Anyway, someone ought to tell Mr. Roger that dopamine agonists are further along than his dream of using ampakines. CX-717 reversed RD in rats. Yawn.

Don't think that just because RD is (usually) an acute indication that the histpathology results that killed CX-717 at Psychiatry won't be resurrected. Why would FDA allow a "brain tissue destroying" drug to be used for an indication where doctors are perfectly happy to give the patients naloxone. So what if the patient is uncomfortable? Does anyone with a brain really think that this drug has a chance of replacing naloxone for RD?

Look at these articles and then do some Googleing on
keywords.<<




This is her response to a contrary opion of her statement above:




>>Oh, really?

What kind of experimental design for for RD could they use in humans which would get approval from an IRB?

If you bothered to read the studies about dopamine used to stimulat cAMP, the highest mammal they have used so far for these studies is the cat. The D(sub)1/cAMP approach would have been tried in monkeys by now if they figured out a way to make it an ethical experiment for primates. DARPA could easily afford to do primate studies.

There have not been any studies with primates to corroborate the fentanyl OD results obtained with cats in both U.S. and Germany (provided).

There is no clinical trial in the U.K. recruiting RD subjects. Rogers has been mistakenly thinking they have to winnow out one indication from ten he's dreamed up. That itself indicates he is lying about their progress.
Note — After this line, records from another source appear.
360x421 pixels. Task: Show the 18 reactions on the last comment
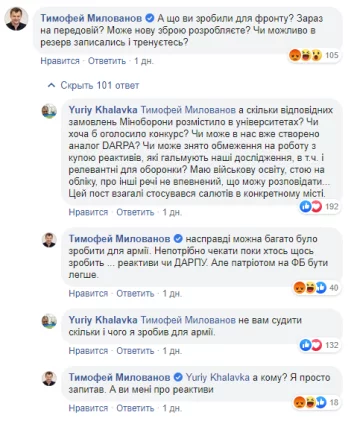[x=316, y=402]
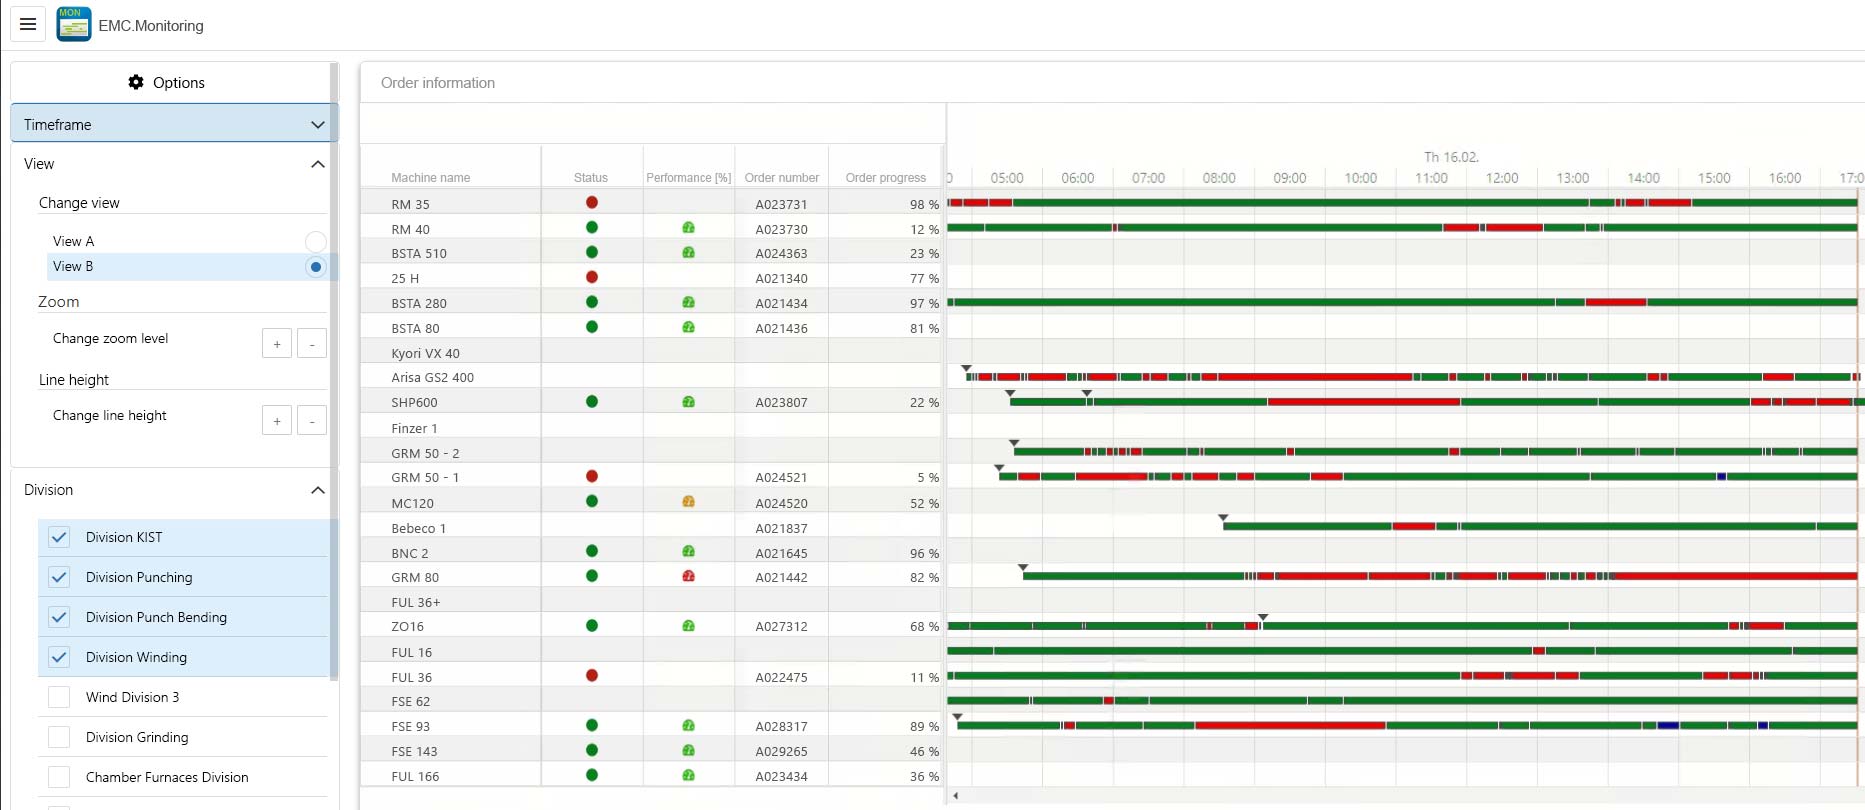Click the red performance icon for GRM 80
1865x810 pixels.
tap(688, 576)
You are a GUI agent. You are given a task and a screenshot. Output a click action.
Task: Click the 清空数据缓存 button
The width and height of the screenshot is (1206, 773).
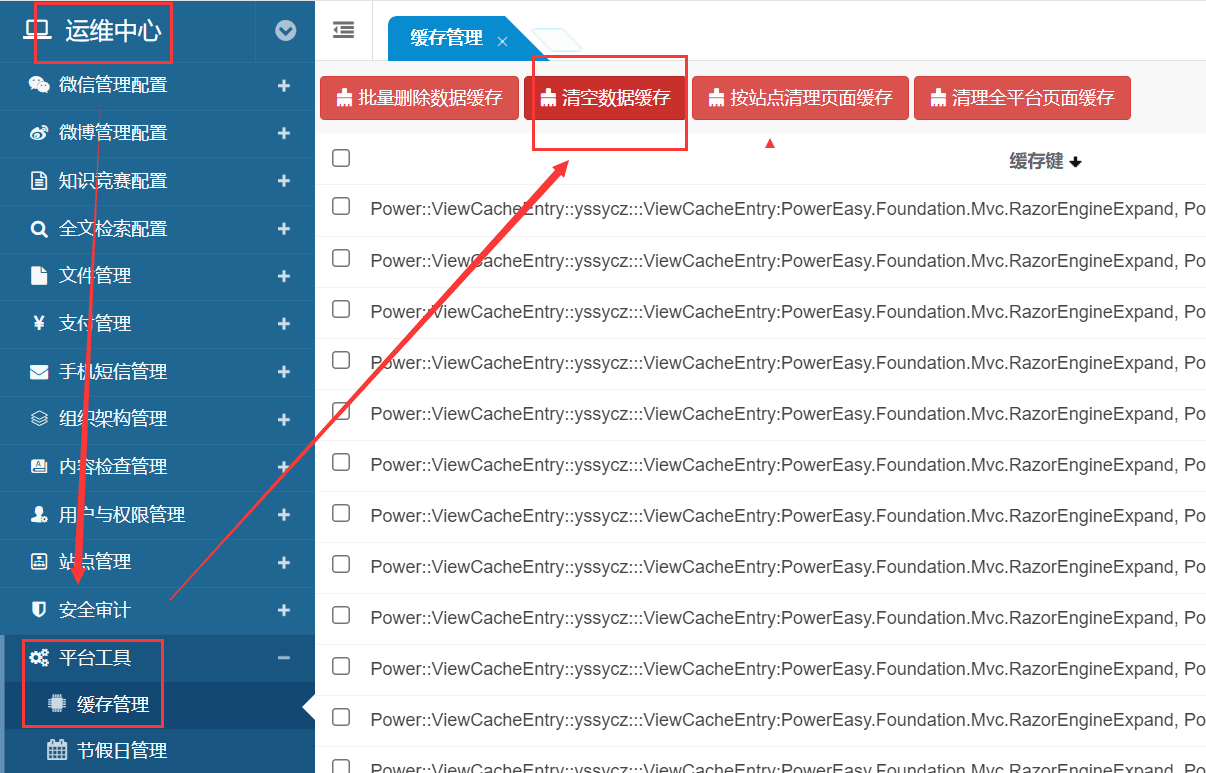(605, 98)
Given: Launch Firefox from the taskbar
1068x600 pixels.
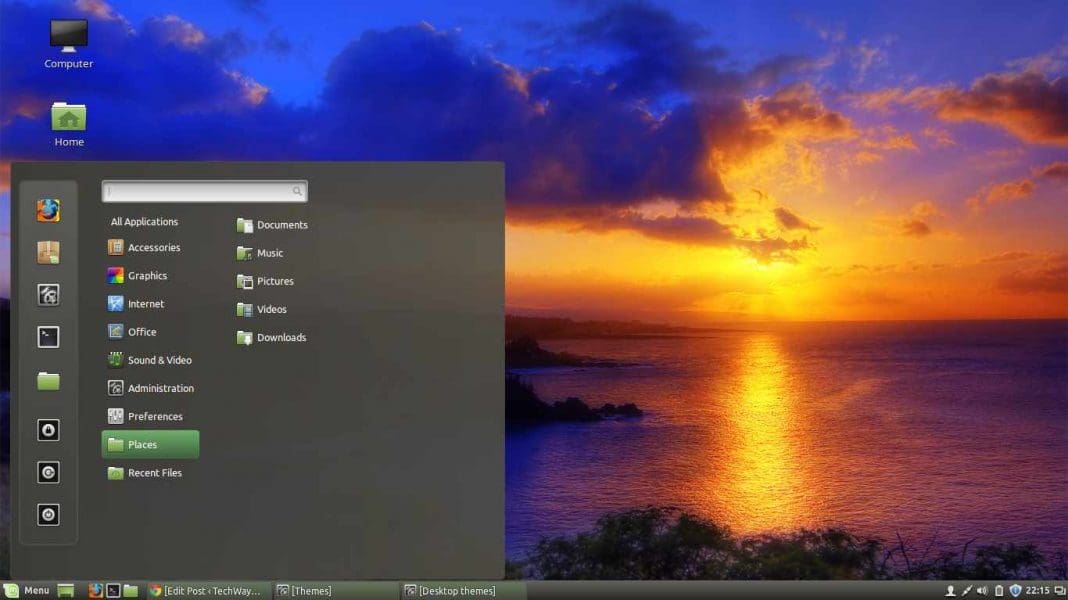Looking at the screenshot, I should point(96,590).
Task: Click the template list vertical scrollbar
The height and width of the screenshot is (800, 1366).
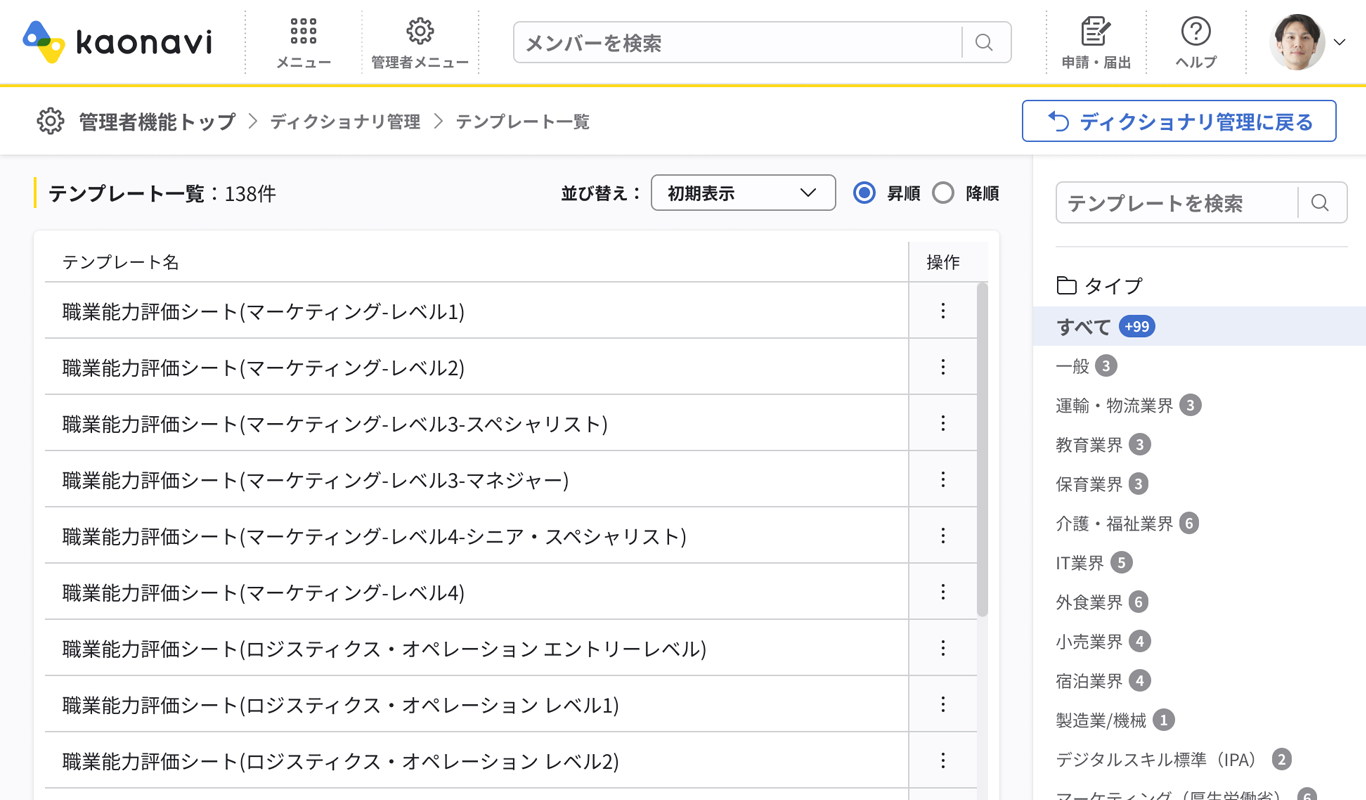Action: 982,450
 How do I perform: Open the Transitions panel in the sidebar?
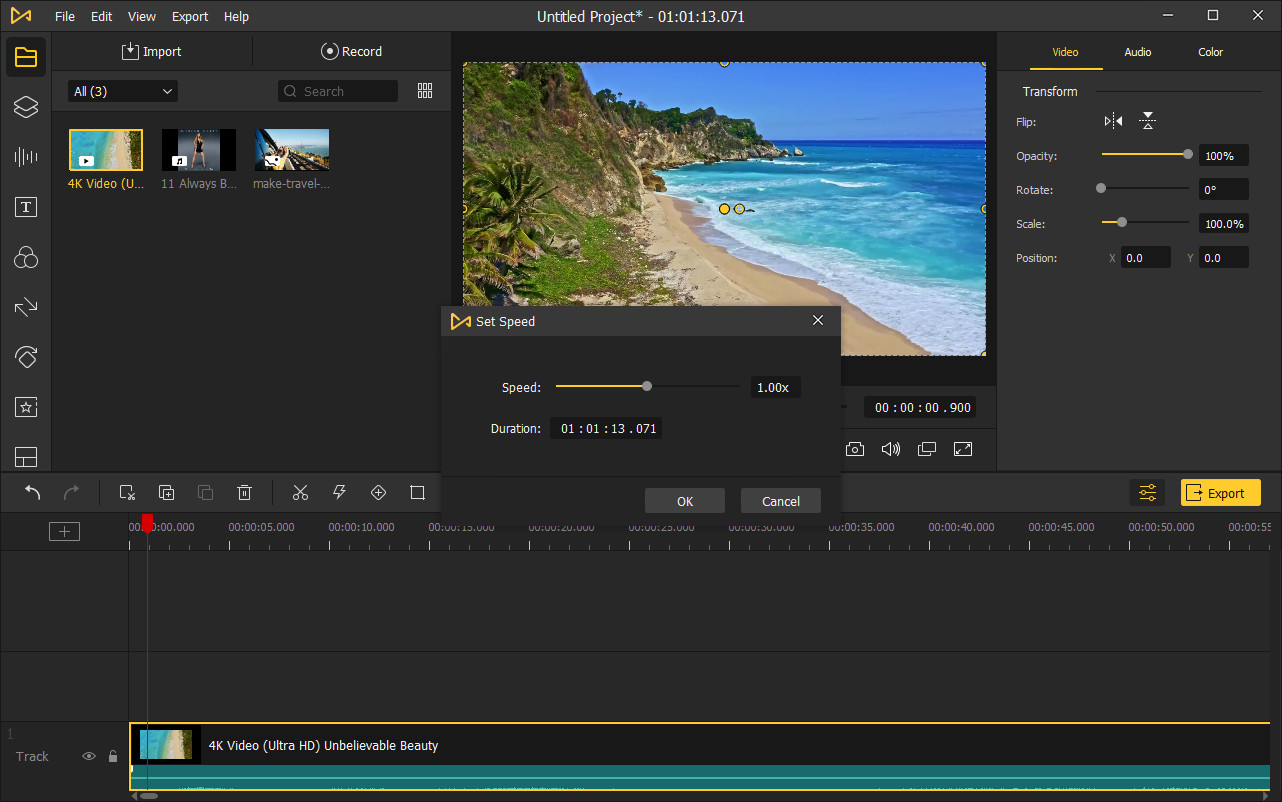(25, 307)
Here we are in November and Rogers hasn't figured out the fentanyl is the drug they need to use to induce RD so that they can see if it can be reversed with an ampakine.

Without knowing the OD drug, it would be impossible to design an experiment. Without a design, they can't submit it for approval. They need to have it all approved by both FDA and an FDA-recognized IRB if they want the study results to count towards a future NDA application. That takes months.

How could SAFELY induce (and reverse) the RD in these Phase 1 "healthy (but poor) volunteers"? And is this U.K. trial listed at clinicaltrials.gov? No? Oh, how convenient, it's not in U.S. Can you find it on a U.K. website? Can you find a CRO trying to recruit the subjects?

One of the stocks i follow is PTIE. They have a similar situation involving an opioid clinical trial for their Oxytrex. Almost a year ago they announced what they called the "Extreme Study" Mr. Barbier (CEO) keeps telling investors that the study is proceeding slower than expected because of the difficulty in recruiting human subjects who suffer chronic pain and are dependent on oxycodone who are willing to endure the "torture" of medically supervised rapid detox using high doses of naloxone to trigger full withdrawals for an hour or two while hooked up to machines to monitor their vitals with people standing by to catch their vomit and diarrhea so the quantities can be measured.

How much money would you want if a CRO wanted to recruit you for a P1 study where RD would be induced ... and hopefully successfully reversed before you suffered brain damage?

If they're so sure they're doing P1 on humans in Q1, they would have already had their design finalized, which means that propofol would not have been mentioned. The design can't be finalized unless all the details are worked out and approved by an IRB. If Rogers mistakenly believes that he has to pick from ten different possible types of RD causes, he's a buffoon, because if he spent five minutes with Google he'd learn that opioids are at the top of the list, with no second contender outside of anesthetic agents administered during surgery with all the life support equipment and personnel available in operating rooms.

As far as your confidence that these studies WILL begin in the U.K. in Q1, what evidence do you have for that apart from the same "letter is in the mail, but i'm afraid to ask them to fax it" Mr. Rogers? <<


There cetainly appear to valid points here, particularly pertaining to the RD study and timeline.